[Stored entries]
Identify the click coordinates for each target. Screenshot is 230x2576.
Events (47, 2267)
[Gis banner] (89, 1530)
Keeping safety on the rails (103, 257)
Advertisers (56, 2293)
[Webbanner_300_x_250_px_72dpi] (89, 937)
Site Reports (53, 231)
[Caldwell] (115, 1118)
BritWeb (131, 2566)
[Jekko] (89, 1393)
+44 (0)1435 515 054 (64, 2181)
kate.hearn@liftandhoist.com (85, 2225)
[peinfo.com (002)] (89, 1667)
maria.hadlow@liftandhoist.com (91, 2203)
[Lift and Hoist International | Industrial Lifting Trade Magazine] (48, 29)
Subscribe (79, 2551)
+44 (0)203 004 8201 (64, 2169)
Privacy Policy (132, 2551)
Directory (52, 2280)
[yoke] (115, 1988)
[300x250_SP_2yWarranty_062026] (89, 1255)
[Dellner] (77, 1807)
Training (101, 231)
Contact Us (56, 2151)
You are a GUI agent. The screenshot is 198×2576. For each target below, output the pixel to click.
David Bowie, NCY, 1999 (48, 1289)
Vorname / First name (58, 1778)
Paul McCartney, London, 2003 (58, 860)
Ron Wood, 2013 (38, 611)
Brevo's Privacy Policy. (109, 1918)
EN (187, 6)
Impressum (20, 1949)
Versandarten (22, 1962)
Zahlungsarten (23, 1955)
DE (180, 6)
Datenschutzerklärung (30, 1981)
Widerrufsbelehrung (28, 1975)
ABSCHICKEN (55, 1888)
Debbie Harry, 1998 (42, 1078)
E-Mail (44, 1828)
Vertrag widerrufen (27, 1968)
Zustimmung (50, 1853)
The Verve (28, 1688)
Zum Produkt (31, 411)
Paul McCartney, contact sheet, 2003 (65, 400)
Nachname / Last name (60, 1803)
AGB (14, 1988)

> **Problem details**:
Write only the number of lines in the entries that contain the word "click".

> **Answer to the problem**:
2